[TASK ITEM]: Count how many lines in the entries below hold the string "Given", and respond with that number only.

[Stored records]
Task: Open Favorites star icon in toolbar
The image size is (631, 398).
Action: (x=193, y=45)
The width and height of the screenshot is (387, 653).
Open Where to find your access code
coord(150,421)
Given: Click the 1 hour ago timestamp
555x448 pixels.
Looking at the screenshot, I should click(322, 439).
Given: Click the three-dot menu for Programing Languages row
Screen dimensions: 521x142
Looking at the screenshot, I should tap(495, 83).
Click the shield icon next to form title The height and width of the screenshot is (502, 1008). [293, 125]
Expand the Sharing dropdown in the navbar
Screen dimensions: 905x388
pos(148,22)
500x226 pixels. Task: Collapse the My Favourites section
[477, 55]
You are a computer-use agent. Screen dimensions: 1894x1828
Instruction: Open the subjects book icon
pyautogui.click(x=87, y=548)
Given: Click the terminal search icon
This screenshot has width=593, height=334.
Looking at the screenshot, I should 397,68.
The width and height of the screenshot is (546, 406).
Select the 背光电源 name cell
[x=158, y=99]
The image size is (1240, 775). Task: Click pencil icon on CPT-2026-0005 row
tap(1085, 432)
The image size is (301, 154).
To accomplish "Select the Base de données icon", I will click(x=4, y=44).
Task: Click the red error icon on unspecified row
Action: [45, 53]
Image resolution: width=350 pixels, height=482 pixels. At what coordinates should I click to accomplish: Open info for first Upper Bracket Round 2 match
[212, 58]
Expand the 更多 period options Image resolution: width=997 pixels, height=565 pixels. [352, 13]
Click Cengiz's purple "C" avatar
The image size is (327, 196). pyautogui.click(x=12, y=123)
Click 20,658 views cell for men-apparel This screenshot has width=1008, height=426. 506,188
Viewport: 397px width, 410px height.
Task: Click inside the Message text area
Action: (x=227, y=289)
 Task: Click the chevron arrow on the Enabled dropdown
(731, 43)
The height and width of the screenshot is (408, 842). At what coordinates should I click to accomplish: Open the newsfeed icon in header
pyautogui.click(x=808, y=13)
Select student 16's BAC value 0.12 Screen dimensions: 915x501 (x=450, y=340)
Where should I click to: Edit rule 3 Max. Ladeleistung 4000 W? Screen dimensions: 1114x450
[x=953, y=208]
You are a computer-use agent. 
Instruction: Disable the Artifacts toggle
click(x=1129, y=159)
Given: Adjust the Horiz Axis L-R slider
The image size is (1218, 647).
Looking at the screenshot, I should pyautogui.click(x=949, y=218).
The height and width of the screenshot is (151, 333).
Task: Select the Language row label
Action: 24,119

[WORKED SOLUTION]: 4